_Selection_.
──────────────────────────────

Authority to carry out these provisions has been delegated by the 
Secretary to the Administrator of FMCSA under 49 CFR 1.87(f).

Administrative Procedure Act

    Although the Administrative Procedure Act (APA) generally allows 
agencies to promulgate final rules only after notice of proposed 
rulemaking and an opportunity for public comment, agencies need not do 
so when notice and comment would be ``unnecessary'' under the good 
cause exception, 5 U.S.C. 553(b)(3)(B). FMCSA finds that notice and 
comment are unnecessary in this case, and not otherwise required by 
law, because the Agency is performing a nondiscretionary administrative 
act to conform its regulations to 49 U.S.C. 31144.

Discussion of This Final Rule

    The purpose of this final rule is to bring 49 CFR 385.17(f) into 
conformity with Sec.  31144(c)(4) by removing the provision allowing a 
10-day extension of the effective date of a proposed unsatisfactory 
rating for motor carriers transporting passengers or hazardous 
materials in quantities requiring placarding. No change is being made 
to 49 CFR 385.17(g) which allows, in accordance with 49 U.S.C.

──────────────────────────────

_The data_.
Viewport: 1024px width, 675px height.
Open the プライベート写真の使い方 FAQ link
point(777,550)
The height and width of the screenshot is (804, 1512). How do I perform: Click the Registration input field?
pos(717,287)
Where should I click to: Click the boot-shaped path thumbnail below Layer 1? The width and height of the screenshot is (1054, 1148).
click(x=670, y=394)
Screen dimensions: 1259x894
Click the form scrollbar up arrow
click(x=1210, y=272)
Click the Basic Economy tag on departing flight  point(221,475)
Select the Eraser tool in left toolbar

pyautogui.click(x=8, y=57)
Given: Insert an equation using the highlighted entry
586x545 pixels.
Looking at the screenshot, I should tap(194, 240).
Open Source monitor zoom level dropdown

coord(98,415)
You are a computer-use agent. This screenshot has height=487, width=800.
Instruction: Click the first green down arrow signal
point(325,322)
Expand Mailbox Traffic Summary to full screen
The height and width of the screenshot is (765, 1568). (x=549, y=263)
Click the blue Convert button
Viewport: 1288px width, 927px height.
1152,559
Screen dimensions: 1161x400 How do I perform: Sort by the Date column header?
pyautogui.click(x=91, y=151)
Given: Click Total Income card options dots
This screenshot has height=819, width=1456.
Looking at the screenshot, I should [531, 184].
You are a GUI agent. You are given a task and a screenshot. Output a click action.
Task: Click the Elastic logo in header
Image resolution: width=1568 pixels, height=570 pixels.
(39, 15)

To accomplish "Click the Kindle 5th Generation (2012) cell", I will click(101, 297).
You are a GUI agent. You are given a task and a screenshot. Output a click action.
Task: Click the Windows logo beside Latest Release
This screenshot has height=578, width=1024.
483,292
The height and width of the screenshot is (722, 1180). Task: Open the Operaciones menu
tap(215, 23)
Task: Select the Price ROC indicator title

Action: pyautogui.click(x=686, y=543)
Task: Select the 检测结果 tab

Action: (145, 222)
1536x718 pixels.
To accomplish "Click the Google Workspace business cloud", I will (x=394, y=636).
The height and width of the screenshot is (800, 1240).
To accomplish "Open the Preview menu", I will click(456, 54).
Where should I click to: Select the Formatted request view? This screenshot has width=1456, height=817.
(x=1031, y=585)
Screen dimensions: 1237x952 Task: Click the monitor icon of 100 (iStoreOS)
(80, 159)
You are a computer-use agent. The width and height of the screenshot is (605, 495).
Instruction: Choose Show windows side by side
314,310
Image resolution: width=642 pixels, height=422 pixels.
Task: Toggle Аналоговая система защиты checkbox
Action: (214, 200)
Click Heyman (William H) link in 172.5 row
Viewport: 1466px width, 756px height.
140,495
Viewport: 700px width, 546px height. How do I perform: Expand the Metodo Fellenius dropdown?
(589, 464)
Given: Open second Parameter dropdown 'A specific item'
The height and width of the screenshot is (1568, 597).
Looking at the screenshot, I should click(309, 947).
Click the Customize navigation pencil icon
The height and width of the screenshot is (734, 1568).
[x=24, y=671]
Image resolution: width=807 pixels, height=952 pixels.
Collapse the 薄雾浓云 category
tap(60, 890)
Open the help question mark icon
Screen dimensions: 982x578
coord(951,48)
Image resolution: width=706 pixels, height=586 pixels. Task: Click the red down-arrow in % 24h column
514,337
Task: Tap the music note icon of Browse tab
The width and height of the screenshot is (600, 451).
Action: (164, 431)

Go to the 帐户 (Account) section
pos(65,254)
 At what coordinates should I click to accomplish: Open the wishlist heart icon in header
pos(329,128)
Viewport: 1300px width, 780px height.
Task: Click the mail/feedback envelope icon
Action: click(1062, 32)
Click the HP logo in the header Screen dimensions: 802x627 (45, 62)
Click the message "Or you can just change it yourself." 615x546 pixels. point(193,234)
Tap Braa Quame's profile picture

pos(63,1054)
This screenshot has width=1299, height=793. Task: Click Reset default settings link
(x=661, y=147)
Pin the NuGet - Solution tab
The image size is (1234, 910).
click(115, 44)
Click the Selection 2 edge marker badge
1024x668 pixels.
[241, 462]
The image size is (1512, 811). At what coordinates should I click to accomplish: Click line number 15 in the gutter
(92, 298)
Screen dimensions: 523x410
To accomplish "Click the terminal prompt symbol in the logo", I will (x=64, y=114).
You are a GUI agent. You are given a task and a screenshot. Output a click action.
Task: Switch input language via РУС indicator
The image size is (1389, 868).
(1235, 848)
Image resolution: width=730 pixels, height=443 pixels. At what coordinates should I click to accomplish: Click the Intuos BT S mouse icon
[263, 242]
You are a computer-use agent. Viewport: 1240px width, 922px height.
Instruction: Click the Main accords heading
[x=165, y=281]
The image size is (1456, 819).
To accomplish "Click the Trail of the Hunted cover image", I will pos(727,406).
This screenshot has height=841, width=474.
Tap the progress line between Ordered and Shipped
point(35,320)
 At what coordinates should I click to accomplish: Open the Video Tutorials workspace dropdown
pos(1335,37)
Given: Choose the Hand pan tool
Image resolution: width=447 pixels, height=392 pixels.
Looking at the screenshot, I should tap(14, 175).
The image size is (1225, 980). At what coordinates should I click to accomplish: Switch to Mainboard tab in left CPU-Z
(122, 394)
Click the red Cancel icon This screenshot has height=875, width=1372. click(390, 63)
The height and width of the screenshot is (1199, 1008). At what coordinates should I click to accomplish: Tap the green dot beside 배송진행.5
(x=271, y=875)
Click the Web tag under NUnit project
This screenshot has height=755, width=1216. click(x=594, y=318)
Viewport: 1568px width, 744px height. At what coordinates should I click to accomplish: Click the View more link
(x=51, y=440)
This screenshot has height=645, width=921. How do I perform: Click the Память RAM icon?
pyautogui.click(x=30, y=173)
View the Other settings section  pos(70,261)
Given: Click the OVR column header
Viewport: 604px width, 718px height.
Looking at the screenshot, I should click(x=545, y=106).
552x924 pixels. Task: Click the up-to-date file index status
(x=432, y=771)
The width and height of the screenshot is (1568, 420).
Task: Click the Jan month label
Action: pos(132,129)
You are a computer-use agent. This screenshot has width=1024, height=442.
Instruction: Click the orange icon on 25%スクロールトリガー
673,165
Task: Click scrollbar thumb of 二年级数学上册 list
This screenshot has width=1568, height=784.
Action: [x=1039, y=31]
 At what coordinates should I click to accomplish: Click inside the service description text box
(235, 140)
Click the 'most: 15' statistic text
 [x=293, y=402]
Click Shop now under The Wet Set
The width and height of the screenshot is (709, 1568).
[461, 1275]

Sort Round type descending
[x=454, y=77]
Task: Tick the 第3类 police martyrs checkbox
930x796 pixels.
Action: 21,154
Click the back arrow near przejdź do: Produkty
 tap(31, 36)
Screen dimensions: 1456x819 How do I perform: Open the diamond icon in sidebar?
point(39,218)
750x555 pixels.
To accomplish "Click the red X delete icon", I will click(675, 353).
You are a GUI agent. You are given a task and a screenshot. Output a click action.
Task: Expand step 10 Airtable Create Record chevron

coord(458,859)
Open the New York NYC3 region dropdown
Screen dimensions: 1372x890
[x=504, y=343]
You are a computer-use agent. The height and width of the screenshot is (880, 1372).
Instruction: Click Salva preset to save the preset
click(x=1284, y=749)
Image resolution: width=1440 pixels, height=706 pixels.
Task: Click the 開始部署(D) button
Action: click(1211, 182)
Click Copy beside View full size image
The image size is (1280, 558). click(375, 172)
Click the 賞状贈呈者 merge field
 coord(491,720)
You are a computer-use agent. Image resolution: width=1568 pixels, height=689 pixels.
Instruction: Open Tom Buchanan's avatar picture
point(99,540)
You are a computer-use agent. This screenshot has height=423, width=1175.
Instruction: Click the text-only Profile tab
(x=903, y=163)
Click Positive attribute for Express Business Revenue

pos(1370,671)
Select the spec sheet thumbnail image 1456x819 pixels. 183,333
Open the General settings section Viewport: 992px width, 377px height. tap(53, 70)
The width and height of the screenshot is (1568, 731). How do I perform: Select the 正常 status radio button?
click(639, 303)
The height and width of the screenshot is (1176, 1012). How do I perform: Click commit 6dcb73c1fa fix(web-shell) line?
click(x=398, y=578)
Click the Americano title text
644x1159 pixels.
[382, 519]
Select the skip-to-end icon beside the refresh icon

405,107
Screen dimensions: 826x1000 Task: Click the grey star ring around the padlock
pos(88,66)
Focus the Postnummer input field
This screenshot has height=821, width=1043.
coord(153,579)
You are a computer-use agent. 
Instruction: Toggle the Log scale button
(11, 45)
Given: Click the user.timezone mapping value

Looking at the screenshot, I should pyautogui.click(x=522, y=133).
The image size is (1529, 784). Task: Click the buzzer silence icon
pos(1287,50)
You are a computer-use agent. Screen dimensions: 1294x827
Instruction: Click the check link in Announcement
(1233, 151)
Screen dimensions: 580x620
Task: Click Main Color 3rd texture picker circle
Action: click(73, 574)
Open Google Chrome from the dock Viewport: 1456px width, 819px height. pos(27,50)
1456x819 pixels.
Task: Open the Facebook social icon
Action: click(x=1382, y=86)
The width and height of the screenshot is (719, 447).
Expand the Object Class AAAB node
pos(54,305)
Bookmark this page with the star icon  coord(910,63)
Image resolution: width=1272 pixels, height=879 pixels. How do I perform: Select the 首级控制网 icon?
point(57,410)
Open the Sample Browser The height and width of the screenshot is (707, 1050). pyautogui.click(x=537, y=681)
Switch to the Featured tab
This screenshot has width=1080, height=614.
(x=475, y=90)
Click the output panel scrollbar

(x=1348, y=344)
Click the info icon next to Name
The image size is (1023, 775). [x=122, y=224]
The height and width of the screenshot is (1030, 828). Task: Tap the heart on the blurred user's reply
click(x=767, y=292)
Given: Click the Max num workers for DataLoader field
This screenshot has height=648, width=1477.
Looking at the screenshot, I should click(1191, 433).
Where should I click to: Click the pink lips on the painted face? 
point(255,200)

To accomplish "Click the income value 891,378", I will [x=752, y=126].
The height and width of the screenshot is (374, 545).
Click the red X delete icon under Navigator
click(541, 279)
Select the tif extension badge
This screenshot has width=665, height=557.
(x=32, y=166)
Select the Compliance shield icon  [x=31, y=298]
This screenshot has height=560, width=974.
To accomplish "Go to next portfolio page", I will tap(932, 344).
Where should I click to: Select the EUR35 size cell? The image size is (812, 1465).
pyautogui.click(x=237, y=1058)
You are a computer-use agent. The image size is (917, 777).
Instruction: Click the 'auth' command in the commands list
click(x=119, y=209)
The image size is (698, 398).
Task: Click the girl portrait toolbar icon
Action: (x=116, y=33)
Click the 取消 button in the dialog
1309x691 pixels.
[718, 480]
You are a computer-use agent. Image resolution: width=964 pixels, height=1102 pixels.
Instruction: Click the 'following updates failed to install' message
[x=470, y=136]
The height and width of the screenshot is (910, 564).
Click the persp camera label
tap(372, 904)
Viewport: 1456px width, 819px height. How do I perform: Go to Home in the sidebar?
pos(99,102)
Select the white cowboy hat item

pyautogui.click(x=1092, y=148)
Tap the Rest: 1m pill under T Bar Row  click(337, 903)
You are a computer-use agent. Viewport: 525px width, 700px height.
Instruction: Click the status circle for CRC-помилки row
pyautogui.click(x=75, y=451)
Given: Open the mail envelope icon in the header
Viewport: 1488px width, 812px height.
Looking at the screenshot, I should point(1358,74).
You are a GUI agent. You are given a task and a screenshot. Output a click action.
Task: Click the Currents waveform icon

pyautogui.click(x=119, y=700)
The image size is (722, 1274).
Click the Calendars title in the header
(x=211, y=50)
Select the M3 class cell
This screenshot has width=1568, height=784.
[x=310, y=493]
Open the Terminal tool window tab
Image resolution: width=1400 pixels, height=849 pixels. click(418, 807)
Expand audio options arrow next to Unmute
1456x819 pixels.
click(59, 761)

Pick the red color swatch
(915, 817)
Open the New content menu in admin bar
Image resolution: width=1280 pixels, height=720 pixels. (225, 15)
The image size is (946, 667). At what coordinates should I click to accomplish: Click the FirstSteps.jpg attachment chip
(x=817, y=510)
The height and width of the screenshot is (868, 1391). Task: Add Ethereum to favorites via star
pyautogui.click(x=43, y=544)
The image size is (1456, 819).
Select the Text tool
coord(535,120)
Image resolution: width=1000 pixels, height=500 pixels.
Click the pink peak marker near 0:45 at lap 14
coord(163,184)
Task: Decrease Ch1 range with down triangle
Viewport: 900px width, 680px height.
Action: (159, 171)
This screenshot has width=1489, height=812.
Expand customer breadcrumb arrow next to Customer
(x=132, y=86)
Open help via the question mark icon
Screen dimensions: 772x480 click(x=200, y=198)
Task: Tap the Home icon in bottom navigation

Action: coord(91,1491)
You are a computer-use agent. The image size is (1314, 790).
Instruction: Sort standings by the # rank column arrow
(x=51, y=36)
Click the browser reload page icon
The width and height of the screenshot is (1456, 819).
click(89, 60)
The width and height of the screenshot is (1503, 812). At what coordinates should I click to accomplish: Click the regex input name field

──────────────────────────────

_List of tasks_.
1. Which records run from the line containing "Pick the red color swatch" through the line containing "(x=132, y=86)"? Output them as a JSON list of strings, one per line, with blank lines left out.
2. Can you write what comes next in the passage on the FMCSA final rule, starting where it stops?

_Results_.
1.
[
  "Pick the red color swatch",
  "(915, 817)",
  "Open the New content menu in admin bar",
  "Image resolution: width=1280 pixels, height=720 pixels. (225, 15)",
  "The image size is (946, 667). At what coordinates should I click to accomplish: Click the FirstSteps.jpg attachment chip",
  "(x=817, y=510)",
  "The height and width of the screenshot is (868, 1391). Task: Add Ethereum to favorites via star",
  "pyautogui.click(x=43, y=544)",
  "The image size is (1456, 819).",
  "Select the Text tool",
  "coord(535,120)",
  "Image resolution: width=1000 pixels, height=500 pixels.",
  "Click the pink peak marker near 0:45 at lap 14",
  "coord(163,184)",
  "Task: Decrease Ch1 range with down triangle",
  "Viewport: 900px width, 680px height.",
  "Action: (159, 171)",
  "This screenshot has width=1489, height=812.",
  "Expand customer breadcrumb arrow next to Customer",
  "(x=132, y=86)"
]

2.
31144(c)(4), for motor carriers not transporting passengers or 
hazardous materials in quantities requiring placarding to continue to 
operate for up to an additional 60 days at the Agency's discretion. 
FMCSA has updated the terminology used for motor carriers transporting 
hazardous materials to be consistent with terminology used elsewhere in 
this part.
    If the Agency issues a proposed unsatisfactory safety fitness 
rating, the carrier should submit its evidence of corrective actions 
within 15 days thereafter in order to ensure adequate time for review. 
Otherwise, the motor carrier risks a final safety fitness rating of 
``unsatisfactory'' or ``unfit'' and being placed out of service. FMCSA 
acknowledges that some motor carriers in this category have waited 
until late into the corrective action period provided by 49 CFR 385.17 
to submit evidence of corrective action, leaving Agency officials 
little or no time for review. However, Sec.  385.17 indicates the 
Agency will complete its review within 30 days of the carrier's 
submission of a request for a change in the safety fitness rating. In 
order to allow 30 days for the Agency to complete its review within the 
45-day, non-extendable window from the issuance of the proposed unfit 
rating, the carrier must submit evidence demonstrating corrective 
action within 15 days.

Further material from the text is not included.